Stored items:
* * *
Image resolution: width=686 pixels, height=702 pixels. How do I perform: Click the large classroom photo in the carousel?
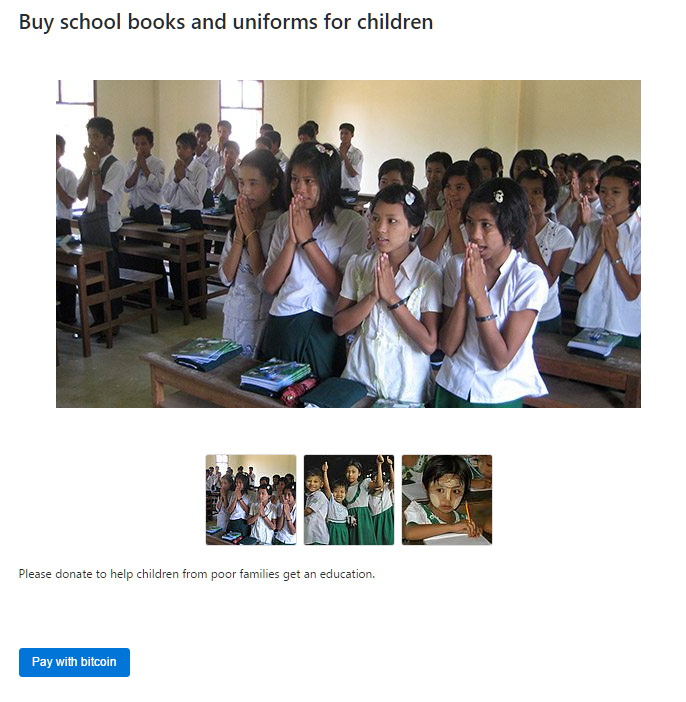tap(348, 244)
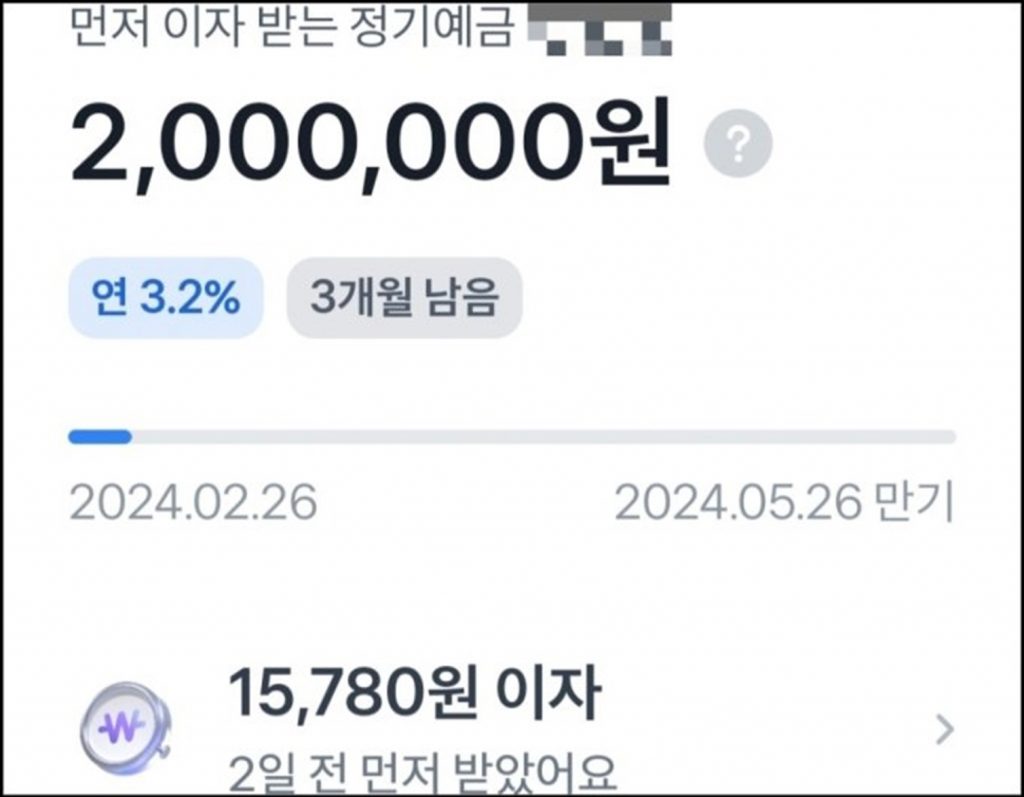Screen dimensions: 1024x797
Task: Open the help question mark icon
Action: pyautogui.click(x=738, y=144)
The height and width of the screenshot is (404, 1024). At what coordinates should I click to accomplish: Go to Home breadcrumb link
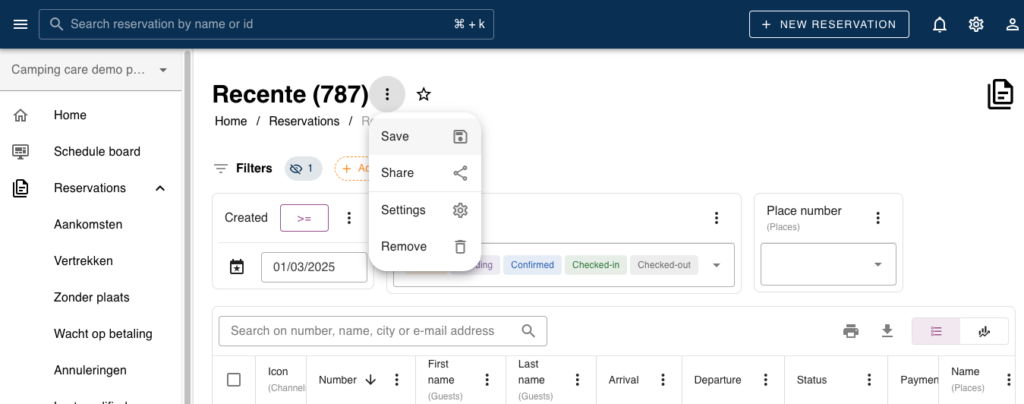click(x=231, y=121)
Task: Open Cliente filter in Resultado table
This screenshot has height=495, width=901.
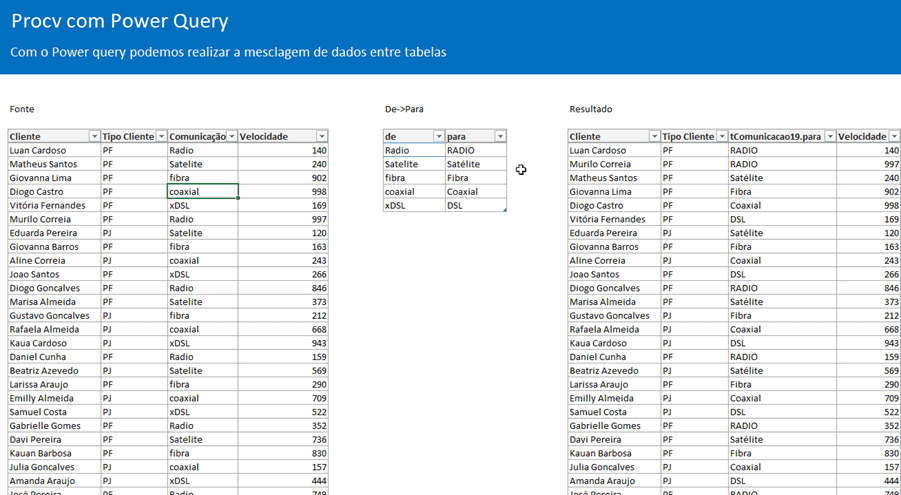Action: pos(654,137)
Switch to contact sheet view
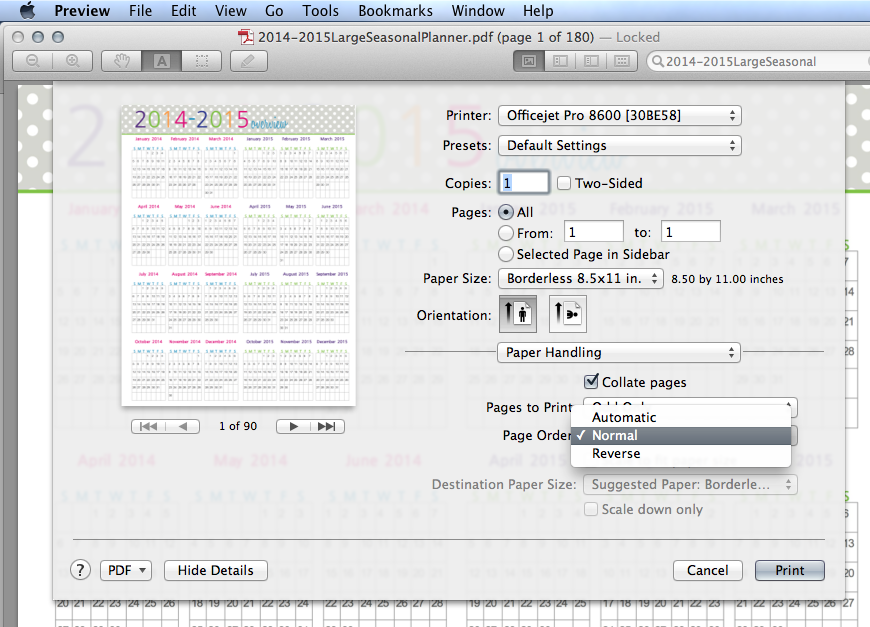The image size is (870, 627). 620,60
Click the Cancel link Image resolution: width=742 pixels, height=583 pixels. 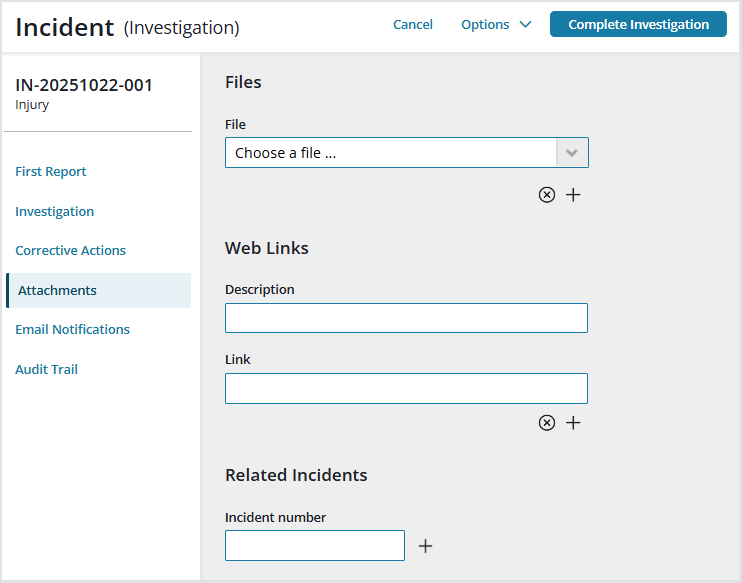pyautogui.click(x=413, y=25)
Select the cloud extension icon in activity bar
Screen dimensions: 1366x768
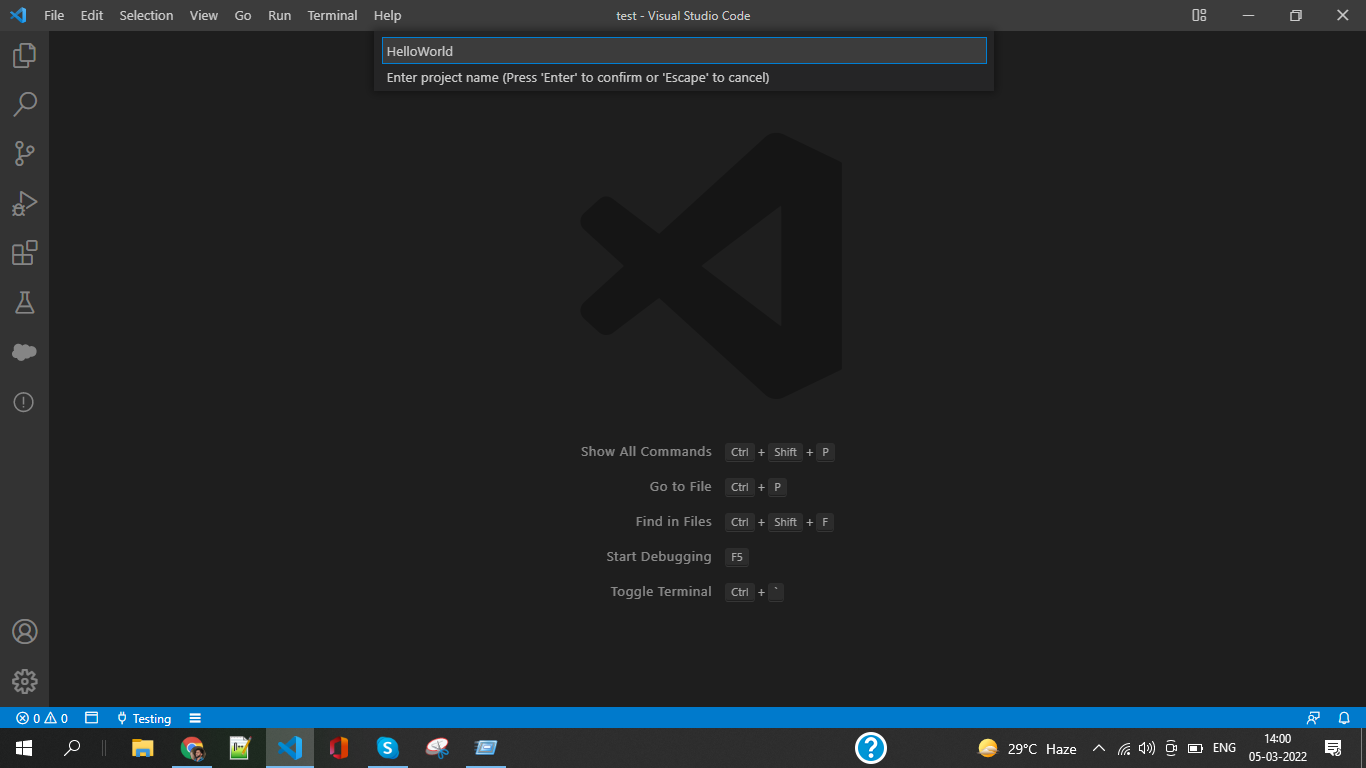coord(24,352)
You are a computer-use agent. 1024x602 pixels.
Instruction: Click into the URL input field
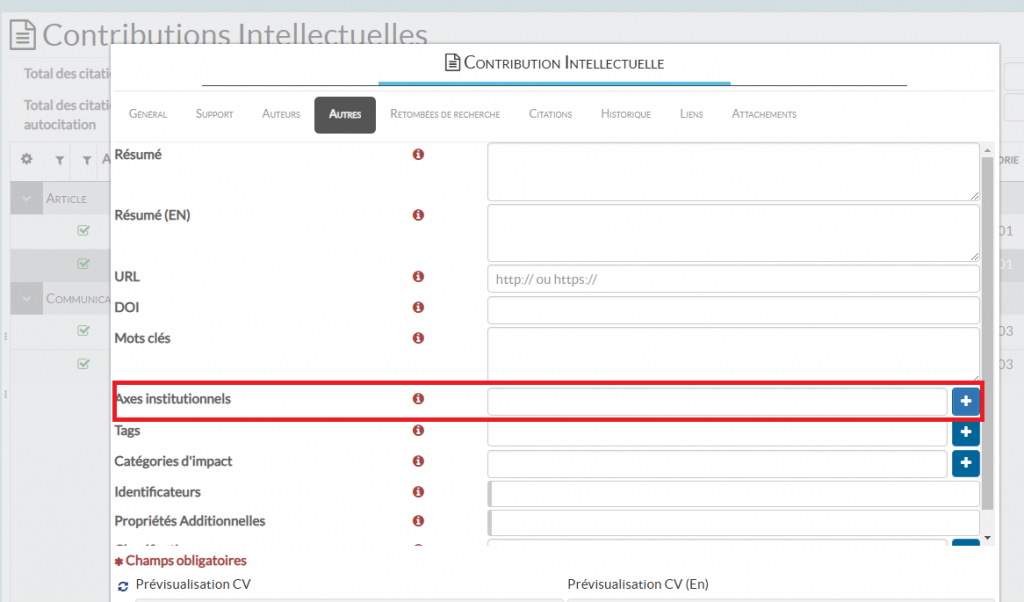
* * *
PROBLEM TO SOLVE: With the pictures left out, give again exactly the lines from the one that contains "You are a computer-use" through the final line of the data above.

SOLVED PROBLEM:
You are a computer-use agent. 1024x602 pixels.
Instruction: Click into the URL input field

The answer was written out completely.